The Duke Three Should Prevail With the Truth, Not Silence
On September 10, these words were included in a long and thoughtful anonymous post at Friends of Duke University website: "Who would have guessed when this whole saga began that Cash Michaels would turn out to be the paragon of honesty and good journalism."
On September 10, these words were included in a long and thoughtful anonymous post at Friends of Duke University website: "Who would have guessed when this whole saga began that Cash Michaels would turn out to be the paragon of honesty and good journalism." (NOT my post.)
A lifelong New Yorker, I was not aware of Mr. Michaels, North Carolina journalist and television personality, before the Duke case. I have followed his work on the case and communicated with him about it. I very much appreciate his outstanding work on the case.

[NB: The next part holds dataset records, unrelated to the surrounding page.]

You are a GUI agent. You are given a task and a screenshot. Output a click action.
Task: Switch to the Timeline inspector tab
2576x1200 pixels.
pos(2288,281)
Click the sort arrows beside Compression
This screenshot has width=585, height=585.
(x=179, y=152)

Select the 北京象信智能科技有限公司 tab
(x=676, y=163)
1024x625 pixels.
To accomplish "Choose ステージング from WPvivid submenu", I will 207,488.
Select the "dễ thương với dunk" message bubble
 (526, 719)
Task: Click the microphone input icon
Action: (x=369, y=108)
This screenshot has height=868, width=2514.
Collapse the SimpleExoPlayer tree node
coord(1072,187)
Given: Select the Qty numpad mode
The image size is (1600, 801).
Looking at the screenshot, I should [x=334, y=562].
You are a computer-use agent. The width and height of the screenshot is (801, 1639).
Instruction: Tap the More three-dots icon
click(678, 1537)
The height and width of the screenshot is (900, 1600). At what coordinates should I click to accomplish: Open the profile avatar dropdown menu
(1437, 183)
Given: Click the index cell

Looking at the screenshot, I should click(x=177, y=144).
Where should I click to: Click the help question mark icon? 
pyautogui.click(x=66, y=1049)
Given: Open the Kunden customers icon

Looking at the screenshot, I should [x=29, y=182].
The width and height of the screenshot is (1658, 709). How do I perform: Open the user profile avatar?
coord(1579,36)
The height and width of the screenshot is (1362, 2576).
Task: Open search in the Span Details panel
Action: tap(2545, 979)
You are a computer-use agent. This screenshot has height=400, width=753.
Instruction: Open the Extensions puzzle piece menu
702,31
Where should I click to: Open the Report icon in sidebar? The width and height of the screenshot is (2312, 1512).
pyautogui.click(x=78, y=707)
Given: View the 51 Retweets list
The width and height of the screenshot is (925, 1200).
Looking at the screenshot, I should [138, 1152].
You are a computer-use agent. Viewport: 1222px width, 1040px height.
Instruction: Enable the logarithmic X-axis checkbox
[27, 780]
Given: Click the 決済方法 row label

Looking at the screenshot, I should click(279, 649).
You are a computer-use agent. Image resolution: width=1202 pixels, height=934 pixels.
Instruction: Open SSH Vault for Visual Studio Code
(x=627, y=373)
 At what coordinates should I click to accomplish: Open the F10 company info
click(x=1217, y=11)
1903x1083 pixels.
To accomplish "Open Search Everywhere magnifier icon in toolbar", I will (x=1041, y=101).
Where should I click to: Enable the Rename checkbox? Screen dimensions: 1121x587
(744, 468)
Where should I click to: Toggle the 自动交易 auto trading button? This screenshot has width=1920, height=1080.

I would have been disappointed if he had NOT reported the "hush money" story, because it WAS newsworthy (and now the accuser's credibility is even disputed by her cousin). I have been delighted with the way Mr. Michaels has followed the evidence. I don't have a problem with him following any of it and questioning anyone. If the facts warrant prosecution against anyone for underage drinking, or facilitating underage drinking, or excess noise, I would support prosecution by a fair and objective prosecutor. I take exception to a politically motivated prosecution that perverts the criminal justice system and exacerbates racial tension. I am not an apologist for Duke lacrosse players.
My last two articles have been defenses of Mr. Michaels against a recent, reprehensible Johnsville News hit piece. The Johnsville News has treated me favorably, but that would not justify my overlooking its outrageous attack on Mr. Michaels. [There was a tasteless prior criticism in June, but the September one is astonishing.]
The Johnsville News responded to my defenses with an olive branch of sorts:
"The Enemy of My Enemy is My Friend
"God bless Michael Gaynor for (1) writing a story where he puts The Johnsville News in the headline, (2) cranking out 2000 word articles every day for five months informing people of this injustice, (3) confirming The Johnsville News report that Cash Michaels is at best a very sloppy journalist."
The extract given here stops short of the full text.